Hint: Make sure you have MALLET installed correctly (it relies on Java, so you'll also need a JDK). Installation instructions are available here.


Usage

See demo.ipynb for a demonstration of how to use the functions in little-mallet-wrapper.

To get started quickly, use the quick_train_topic_model() function with your MALLET path, an output directory (where you want the model to save everything), the number of topics, and a list of strings (your training data).


Documentation

print_dataset_stats(training_data)

Displays basic statistics about the training dataset.

Name Type Description
training_data list of strings Documents that will be used to train the topic model.

process_string(text, lowercase=True, remove_short_words=True, remove_stop_words=True, remove_punctuation=True, numbers='replace', stop_words=STOPS)

A simple string processor that prepares raw text for topic modeling. CAUTION: Depending on your data, you might need to write your own processing function.

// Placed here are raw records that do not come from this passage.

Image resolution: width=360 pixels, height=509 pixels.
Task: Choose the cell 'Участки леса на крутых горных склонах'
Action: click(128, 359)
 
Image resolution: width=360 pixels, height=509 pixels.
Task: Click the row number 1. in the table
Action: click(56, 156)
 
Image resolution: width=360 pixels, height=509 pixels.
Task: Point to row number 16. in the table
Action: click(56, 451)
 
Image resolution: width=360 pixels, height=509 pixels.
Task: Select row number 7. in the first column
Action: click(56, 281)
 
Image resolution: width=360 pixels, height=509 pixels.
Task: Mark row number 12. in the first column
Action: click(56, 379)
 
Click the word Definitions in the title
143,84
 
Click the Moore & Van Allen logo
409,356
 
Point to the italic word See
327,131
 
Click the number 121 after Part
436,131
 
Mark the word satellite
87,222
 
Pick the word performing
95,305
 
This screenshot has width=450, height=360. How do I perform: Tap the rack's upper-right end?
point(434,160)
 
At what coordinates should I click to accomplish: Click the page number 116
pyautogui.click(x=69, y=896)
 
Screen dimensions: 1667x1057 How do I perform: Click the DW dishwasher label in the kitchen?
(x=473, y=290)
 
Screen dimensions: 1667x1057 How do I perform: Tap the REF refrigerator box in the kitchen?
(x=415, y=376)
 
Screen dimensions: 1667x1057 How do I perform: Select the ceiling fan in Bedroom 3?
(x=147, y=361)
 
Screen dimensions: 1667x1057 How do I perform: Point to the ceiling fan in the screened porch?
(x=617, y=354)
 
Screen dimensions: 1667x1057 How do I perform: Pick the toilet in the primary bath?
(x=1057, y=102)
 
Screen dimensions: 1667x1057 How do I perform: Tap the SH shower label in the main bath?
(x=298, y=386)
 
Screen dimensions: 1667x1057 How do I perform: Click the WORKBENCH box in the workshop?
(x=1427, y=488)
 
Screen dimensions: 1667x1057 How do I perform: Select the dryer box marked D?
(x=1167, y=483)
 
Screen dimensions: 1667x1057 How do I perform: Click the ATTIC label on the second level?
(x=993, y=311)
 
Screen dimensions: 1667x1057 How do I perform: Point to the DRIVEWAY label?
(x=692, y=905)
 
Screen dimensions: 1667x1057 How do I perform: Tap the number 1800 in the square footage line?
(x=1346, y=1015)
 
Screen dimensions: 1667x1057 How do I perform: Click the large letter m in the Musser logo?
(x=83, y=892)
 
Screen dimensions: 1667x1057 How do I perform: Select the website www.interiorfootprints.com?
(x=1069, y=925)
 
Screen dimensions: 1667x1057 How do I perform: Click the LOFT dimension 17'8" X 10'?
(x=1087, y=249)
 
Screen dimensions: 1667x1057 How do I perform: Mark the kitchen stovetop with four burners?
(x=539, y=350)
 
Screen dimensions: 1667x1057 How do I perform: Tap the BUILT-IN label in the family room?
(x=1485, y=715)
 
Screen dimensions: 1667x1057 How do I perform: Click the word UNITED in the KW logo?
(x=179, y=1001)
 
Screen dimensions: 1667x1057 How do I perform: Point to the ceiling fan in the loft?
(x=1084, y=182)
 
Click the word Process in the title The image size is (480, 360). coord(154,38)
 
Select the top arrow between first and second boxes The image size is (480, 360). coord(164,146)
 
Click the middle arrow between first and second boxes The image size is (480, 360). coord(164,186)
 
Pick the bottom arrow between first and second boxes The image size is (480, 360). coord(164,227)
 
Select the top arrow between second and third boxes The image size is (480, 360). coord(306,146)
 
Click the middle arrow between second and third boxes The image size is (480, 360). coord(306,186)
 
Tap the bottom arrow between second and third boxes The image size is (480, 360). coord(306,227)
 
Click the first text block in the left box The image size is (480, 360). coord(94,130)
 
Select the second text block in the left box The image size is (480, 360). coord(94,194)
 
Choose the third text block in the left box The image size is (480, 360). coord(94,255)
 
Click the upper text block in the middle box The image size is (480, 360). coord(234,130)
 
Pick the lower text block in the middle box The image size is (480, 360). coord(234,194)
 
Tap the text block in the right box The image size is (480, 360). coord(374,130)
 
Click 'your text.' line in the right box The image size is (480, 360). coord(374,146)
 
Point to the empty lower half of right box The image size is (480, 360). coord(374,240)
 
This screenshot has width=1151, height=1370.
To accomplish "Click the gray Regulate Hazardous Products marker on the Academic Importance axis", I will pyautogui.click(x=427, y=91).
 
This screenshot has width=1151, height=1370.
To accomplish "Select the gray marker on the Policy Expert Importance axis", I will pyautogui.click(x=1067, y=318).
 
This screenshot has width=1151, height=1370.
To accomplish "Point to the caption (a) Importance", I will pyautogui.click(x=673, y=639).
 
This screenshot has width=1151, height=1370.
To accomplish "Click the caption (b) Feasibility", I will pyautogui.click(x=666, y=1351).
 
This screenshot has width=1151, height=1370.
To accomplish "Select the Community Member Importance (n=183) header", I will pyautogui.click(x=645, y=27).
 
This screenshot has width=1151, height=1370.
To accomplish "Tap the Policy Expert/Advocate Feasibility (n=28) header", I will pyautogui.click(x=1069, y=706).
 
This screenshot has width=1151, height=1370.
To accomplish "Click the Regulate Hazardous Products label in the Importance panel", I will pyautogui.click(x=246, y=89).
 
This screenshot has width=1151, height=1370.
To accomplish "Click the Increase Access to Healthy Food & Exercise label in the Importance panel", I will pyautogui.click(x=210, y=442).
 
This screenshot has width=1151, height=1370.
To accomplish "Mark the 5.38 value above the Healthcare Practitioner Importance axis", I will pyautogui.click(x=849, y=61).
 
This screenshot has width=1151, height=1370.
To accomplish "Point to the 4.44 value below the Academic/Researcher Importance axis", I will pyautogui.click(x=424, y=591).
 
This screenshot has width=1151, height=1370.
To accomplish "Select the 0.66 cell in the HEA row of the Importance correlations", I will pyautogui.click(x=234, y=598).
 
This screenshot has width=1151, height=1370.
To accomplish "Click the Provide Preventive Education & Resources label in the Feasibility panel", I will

Do not rely on this function for non-English languages; both the stopword list and the punctuation removal assume English as input.

Name Type Description
text string Individual document to process.
lowercase boolean Whether or not to lowercase the text.
remove_short_words boolean Whether or not to remove words with fewer than 2 characters.
remove_stop_words boolean Whether or not to remove stopwords.
remove_punctuation boolean Whether or not to remove punctuation (not A-Za-z0-9)
remove_numbers string 'replace' replaces all numbers with the normalized token NUM; 'remove' removes all numbers.
stop_words list of strings Custom list of words to remove.
RETURNS string Processed version of the input text.

quick_train_topic_model(path_to_mallet, output_directory_path, num_topics, training_data)

Imports training data, trains an LDA topic model using MALLET, and returns the topic keys and document distributions.

Name Type Description
path_to_mallet string Path to your local MALLET installation: .../mallet-2.0.8/bin/mallet
output_directory_path string Path to where the output files should be stored.
num_topics integer The number of topics to use for training.
training_data list of strings Processed documents for training the topic model.
RETURNS list of lists of strings The 20 most probable words for each topic.
RETURNS list of lists of integers Topic distribution (list of probabilities) for each document.

import_data(path_to_mallet, path_to_training_data, path_to_formatted_training_data, training_data, training_ids=None, use_pipe_from=None)

Imports the training data into MALLET formatted data that can be used for training.

Name Type Description
path_to_mallet string Path to your local MALLET installation: .../mallet-2.0.8/bin/mallet
path_to_training_data string Path to where the training data should be stored.
path_to_formatted_training_data string Path to where the MALLET formatted training data should be stored.
training_data list of strings Processed documents for training the topic model.
training_ids list of strings Unique identifiers for the training data.
use_pipe_from string If you want to import the documents using the same model as a previous set of documents, include the path to the previous MALLET formatted training data.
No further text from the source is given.